MałaMatylda, no to nas nieźle Hania trzyma w niepewności 🙊 Niech już wychodzi
Mała Matylda lubi tę wiadomość
-
Katy współczuję straty,wiesz często złodziej bierze kasę a portfel wyrzuca do pobliskich krzaków,śmietnika itp może warto obejść okolice gdzie to się stało. Warto też napisać na FB może ktoś znalazł portfel, może i marne szanse ale można spróbować.
Mała Matylda ,nie znacie dnia ani godziny ile razy tak się zdarzyło że rano nic nie zapowiadało porodu a wieczorem dzidzia była na świecie ,cierpliwości,to ważna cecha w macierzyństwie,trzymamy kciukiMała Matylda lubi tę wiadomość
-
nick nieaktualnyMała Matylda, kciuki za szybki i bezproblemowy poród, czekamy na spóźnialską Haneczkę :* Ktg swoją droga, a poród swoją jak Zuzia się rodziła, to rano odeszły mi wody, a nawet 5h później na ktg bez rewelacji, rozwarcie na opuszek, pewnie gdyby nie fakt, że odeszły mi zielone wody i panika, że dziecko owinięte pępowiną to bym czekała niewiadomo ile.
Katy współczuję kradzieży, dobrze, że wszystko zastrzegłaś.
W niedziele byliśmy na chrzcinach i roczku kuzynki dziewczyn, bawiły się rewelacyjnie Wczoraj byłam z Lili znowu na adaptacji w żłobku i jestem załamana, jak ja byłam to bawiła się świetnie, ale Pani zaproponowała żebym wyszła na korytarz i po jakiś 15 min była totalna masakra. Myślałam, że po chwili płaczu zajmie się czymś,że panie zdołają ją uspokoić, ale niestety była mega histeria co innego jest zdawać sobie sprawę, że będzie płakać, a co innego słyszeć, jak biega i szuka mamy, serce mi pękało. -
Oj Majowa współczuję, pamiętam jak samej było mi nie raz ciężko. Ale ja to byłam na adaptacji cały czas obok, a jak miał zostać sam to na godzinę i ja wychodziłam z placówki. My byliśmy z Adasiem w poniedziałek na zwiedzaniu przedszkola, podobało mu się. No ale zobaczymy jak będzie 1 września, obawiam się że płacz i tak będzie mam tylko nadzieję że szybko przyzwyczai się do nowych pań i grupy i będzie dobrze.
-
Dzień dobry, my nadal w dwupaku 🙈
Według wczorajszego badania szyjka miała 2cm długości, rozwarcie na dwa palce. Coś tam się więc powoli szykuje, czop od piątku odchodzi w dużych kawałkach (zaczynam myśleć, że szyjka wyjściowo miała z 10cm, tyle tego jest🤪), ale nie mam nawet twardnień brzucha, nie mówiąc o skurczach.

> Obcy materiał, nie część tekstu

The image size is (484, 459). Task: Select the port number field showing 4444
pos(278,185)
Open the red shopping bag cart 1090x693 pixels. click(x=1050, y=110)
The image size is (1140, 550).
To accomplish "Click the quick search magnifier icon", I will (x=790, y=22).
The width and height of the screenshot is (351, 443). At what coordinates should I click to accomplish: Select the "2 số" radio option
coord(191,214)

Wiem, że ktg o niczym nie przesądza. Z Zosią szyjkę taką jak wczoraj miałam dzień przed porodem, już tego dnia pojawiły się skurcze przepowiadające, a o 2 w nocy porodowe. 20h później Zosia przyszła na świat 🤪.
Aktualnie rozwarcie postępuje bez widocznych objawów o 1 palec tygodniowo🤣.

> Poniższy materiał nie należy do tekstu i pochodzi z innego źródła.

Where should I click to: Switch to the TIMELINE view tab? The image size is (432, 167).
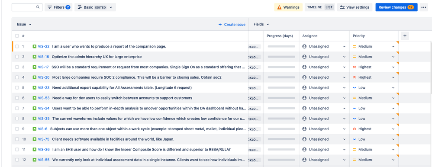point(314,7)

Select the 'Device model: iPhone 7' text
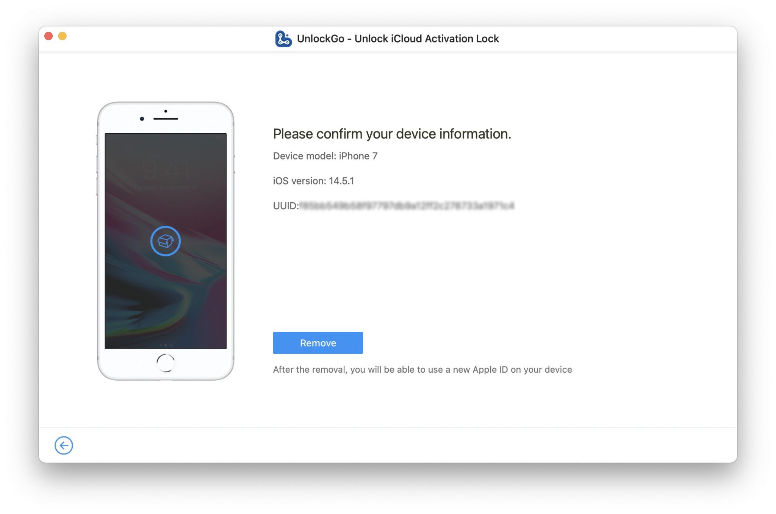point(325,156)
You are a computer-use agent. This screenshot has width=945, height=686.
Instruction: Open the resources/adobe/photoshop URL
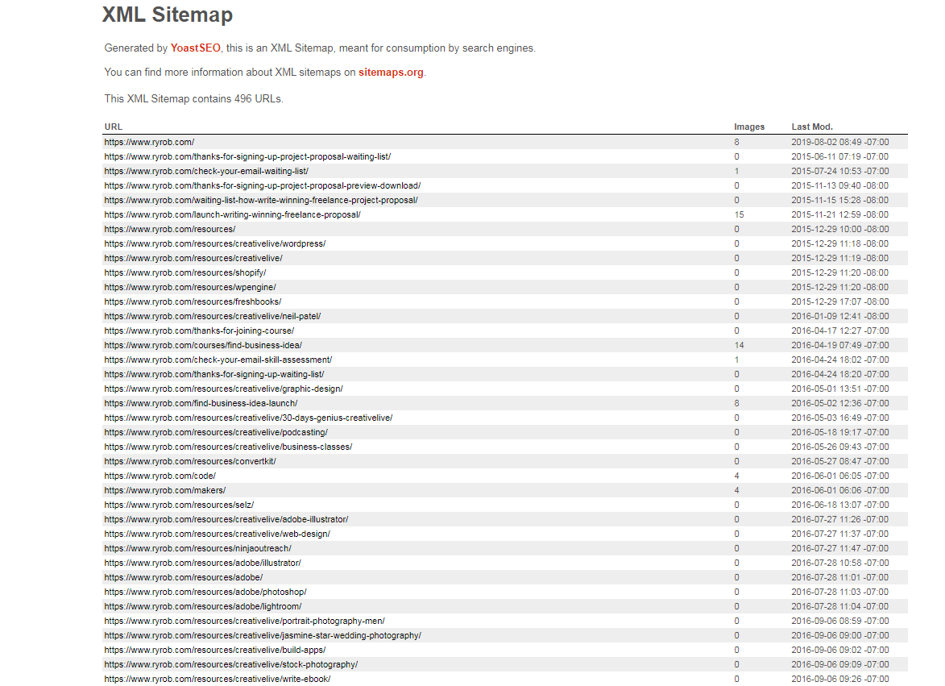tap(205, 592)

Cola, sprawdziłam - najbliższa pełnia jest za 4 dni🙈. Sama ze sobą tyle nie wytrzymam, o mężu i córce nie wspomnę, szkoda mi ich😋.

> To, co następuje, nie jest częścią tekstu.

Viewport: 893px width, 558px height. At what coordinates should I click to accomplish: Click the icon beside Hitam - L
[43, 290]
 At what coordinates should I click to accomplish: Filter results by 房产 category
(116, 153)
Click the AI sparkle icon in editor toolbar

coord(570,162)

Majowa, współczuję. Początki często są ciężkie, większość z nas będzie tutaj przeżywać od września różne trudność i dylematy, choć ze starszym dzieckiem jednak wygląda to trochę inaczej, trzylatek więcej rozumie, można porozmawiać. Ja mimo wszystko zawsze jestem zwolenniczką mówienia do dzieci nawet jeśli nie zostanie to w pełni zrozumiane. O tym, że pójdzie do żłobka, że będą miłe ciocie i inne dzieci, że będą zabawki, że zostanie tam na chwilę bez Ciebie ale wrócisz po nią. Ostatecznie Lili będzie musiała jednak sama się przekonać co to znaczy, że bez Ciebie też jest bezpiecznie i ze to rozstanie tylko na chwilę.
-
Majowa, współczuję bardzo, pamiętam jak to przeżywałam z Anią. Teraz to znam z drugiej strony. Z moich obserwacji wynika, że nie da się adaptacji przejść bez płaczu. Czasem są dzieci, które nie płaczą wcale na początku, a po tygodniu, dwóch zaczynają bo dociera do nich, że to jest stała zmiana w ich życiu, a żłobek to nie sala zabaw... Adaptacja jest trudnym czasem dla wszystkich stron, dla cioć też. Trzeba cierpliwości i zaufania wzajemnego. Lili musi się nauczyć, że mama wraca, że to rozstanie nie jest na zawsze. Bądź dzielna! 😘
Mała Matylda, rozmawiaj z Hanią 😉Mała Matylda lubi tę wiadomość
-
Kattalinna, może i tak, za to ja z tym wielkim brzuchem jestem bardzo problematyczna dla siebie i otoczenia🤣. To już chyba lepiej zmagać się z małą wkurzoną kobietką niż z dużą 🤪.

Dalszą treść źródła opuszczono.